I’d have given a whole pound to see the looks on the faces of the first wagon train to emerge out of the surrounding ponderosa pine forests onto the instantly precipitous rim of the Grand Canyon. Imagine clopping two thousand laborious miles across injun territory in a horse and cart, only to be suddenly confronted by a hole in the landscape one mile deep and fourteen wide. Love to see the beefcake in charge frantically trying to lob a rope across that little lot before the lynch mob got busy…
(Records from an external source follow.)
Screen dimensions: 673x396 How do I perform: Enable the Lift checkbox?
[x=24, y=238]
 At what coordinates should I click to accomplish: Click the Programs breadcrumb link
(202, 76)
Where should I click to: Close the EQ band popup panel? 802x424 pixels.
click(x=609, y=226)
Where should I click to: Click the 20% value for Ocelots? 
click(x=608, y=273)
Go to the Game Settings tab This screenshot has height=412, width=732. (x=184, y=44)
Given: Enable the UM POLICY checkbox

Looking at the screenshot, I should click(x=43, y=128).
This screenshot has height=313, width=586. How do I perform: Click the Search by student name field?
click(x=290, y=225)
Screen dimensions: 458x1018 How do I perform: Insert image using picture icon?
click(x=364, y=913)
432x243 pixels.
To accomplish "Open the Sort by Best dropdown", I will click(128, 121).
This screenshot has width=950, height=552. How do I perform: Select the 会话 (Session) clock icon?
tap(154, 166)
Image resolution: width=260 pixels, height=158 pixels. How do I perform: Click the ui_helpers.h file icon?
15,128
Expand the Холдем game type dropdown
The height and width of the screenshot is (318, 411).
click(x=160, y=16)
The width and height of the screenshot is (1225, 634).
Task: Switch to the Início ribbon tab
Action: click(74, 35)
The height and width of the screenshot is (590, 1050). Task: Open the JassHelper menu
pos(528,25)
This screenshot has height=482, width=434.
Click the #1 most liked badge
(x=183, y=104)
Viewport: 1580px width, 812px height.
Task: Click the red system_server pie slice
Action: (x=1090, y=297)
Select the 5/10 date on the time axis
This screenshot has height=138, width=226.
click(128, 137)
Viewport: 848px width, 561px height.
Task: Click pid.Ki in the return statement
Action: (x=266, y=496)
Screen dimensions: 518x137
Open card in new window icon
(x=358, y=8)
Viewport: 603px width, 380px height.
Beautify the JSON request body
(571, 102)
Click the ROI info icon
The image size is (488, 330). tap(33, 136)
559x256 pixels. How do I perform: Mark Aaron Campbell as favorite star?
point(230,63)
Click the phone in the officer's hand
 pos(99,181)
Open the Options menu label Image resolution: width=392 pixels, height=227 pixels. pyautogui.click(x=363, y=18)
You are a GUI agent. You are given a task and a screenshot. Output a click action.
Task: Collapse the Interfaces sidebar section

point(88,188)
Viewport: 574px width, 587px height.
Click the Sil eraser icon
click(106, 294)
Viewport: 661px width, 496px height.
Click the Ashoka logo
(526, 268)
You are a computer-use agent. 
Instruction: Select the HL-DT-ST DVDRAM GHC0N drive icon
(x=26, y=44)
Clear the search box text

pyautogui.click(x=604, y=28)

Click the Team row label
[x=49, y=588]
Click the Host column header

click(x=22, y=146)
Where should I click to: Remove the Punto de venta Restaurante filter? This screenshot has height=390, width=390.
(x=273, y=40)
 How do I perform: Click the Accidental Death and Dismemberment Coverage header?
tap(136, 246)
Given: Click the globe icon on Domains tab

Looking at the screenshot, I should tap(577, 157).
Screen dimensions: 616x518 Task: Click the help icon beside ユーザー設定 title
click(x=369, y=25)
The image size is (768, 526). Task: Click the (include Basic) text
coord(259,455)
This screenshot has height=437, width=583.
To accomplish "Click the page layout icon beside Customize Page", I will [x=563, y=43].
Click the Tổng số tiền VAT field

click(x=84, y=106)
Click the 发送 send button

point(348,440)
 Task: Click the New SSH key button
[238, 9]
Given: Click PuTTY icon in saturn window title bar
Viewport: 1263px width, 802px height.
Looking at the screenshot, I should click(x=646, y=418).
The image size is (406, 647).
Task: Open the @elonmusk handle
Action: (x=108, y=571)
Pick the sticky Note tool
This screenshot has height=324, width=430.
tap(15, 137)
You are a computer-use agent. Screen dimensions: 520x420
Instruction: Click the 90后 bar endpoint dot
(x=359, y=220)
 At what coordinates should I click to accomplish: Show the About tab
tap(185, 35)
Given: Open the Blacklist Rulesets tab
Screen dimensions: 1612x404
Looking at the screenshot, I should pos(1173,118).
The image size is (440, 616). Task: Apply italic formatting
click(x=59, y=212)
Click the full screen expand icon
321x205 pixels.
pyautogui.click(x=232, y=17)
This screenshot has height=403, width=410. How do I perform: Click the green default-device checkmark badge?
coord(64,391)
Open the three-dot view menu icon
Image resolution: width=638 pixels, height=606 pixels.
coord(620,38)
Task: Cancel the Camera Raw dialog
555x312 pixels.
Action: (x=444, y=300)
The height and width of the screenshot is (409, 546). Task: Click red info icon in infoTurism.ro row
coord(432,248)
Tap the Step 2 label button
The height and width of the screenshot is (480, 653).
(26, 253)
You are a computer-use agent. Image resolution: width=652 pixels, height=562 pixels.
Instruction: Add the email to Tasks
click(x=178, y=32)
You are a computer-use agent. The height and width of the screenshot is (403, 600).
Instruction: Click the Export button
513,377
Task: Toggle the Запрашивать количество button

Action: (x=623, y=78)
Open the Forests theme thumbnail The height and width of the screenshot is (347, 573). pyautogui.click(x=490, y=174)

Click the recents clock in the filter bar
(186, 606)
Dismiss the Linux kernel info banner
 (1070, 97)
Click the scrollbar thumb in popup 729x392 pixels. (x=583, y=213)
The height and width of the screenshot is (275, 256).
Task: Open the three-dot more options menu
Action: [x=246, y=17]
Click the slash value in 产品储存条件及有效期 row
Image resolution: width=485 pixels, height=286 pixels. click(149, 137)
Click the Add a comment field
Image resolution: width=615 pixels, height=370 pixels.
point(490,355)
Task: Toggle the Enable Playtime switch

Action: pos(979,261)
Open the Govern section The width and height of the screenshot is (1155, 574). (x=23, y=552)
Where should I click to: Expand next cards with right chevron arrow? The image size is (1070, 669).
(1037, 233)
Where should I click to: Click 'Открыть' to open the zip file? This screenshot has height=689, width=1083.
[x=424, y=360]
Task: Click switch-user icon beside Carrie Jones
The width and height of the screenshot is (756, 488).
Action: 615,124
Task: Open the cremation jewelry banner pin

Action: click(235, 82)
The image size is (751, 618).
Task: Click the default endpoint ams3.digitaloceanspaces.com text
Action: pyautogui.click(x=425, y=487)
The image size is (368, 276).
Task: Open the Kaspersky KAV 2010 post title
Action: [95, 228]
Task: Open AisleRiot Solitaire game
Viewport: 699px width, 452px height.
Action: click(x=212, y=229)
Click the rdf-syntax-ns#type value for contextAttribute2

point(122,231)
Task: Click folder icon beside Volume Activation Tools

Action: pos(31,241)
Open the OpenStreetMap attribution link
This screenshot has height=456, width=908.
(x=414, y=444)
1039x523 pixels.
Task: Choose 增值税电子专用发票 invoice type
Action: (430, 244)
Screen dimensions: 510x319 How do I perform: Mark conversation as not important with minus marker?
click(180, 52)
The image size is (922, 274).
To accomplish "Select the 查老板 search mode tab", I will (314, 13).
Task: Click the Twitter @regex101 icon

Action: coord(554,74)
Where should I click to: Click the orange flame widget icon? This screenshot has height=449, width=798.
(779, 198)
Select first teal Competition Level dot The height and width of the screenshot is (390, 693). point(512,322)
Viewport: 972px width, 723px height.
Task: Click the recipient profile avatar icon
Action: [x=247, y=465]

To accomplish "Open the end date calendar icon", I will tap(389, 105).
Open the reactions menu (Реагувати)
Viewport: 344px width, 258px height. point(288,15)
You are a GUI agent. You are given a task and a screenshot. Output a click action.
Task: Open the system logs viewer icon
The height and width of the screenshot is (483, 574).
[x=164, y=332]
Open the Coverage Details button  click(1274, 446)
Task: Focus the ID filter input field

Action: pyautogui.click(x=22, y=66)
If the Grand Canyon could be categorised as nature’s finest hour, then Las Vegas must surely go down as mankind’s most foolish. I simply haven’t the space here to stroll you properly through the vast, twighlight treacle that is ‘The Strip’. Suffice it to say that it’s snapper Barry’s first visit, and at no point during an entire evening does his lower jaw take a break from bulldozing toughened gobs of Hubba-Bubba off the sidewalk. A shopping trip by gondola -complete with Verdi murdering Texan tenor- on the first floor of the Hotel Venice proves the straw that finally breaks the camel’s back and he begs, gibbering, to be driven to Los Angeles this instant.
Quite why, though, is beyond me. Smearing south through the clear air, sage brush and head high F-15s of the Mojave desert, I-15 spits the unwary through a narrow pass in the Gabriel Mountains and into a three hour traffic jam shrouded in cheery smog of a fetching yellow hue. Los Angeles is elegantly divided into two camps; a small posh bit which plays host to rich folk busy protecting what is theirs with guns, and a large scary bit full of those busy using guns to relieve them of same.
And tonight, finally, with a mere 3474.2 miles wound onto the X-Type’s odometer, we’re firmly wedged in the former camp for a gala charity bash; Jaguar’s ‘Tribute to Style’.
Slouching down a red carpet lined with craning paparazzi, it’s hard not to feel gently wounded at the absence of one single flare of flash to punctuate our weary progress; perhaps we should have brought those ducks from Memphis… But this is LA, where celebrity status is everything; men would wear sock suspenders and women not a stitch if they felt it would help their Hollywood careers.
Tonight’s celebrities are easy to spot, they’re the people you can’t see for throngs of fawning sycophants. Star attraction is a Welsh girl called Catherine Zeta Jones who, somewhat bafflingly, talks in a cod American accent. She is surrounded by shoals of twittering, wannabe starlets, each boasting anorexic frame and face like a bag of sticks. An upstaged Liz Hurley, almost wearing a dress, wafts disconsolately round in the background, Dennis Hopper is as cool as ever, a bright red 3.0 litre X-Type is auctioned of to an unknown face for $50,000 and my new mate Forrest Whitaker and I share a joke and a smoke outside. Well, in truth, the joke is mine. He just smokes…
All in all, then, a more than memorable first outing for the X-Type. If, however, you were to ask me how the Jaguar went down in the USA, I’d find myself hard pushed to draw any conclusions. In fact, the only comment the car elicited throughout those 3474.2 miles came from a stetson’d, mirror shaded highway patrol officer in New Mexico: “I’ve seen a few Jaguars in my time” he confided. “And every one seems to be an impressive heap of junk.” And that, much like calling your loved one ‘heartface’, is a backhanded compliment if ever I heard one.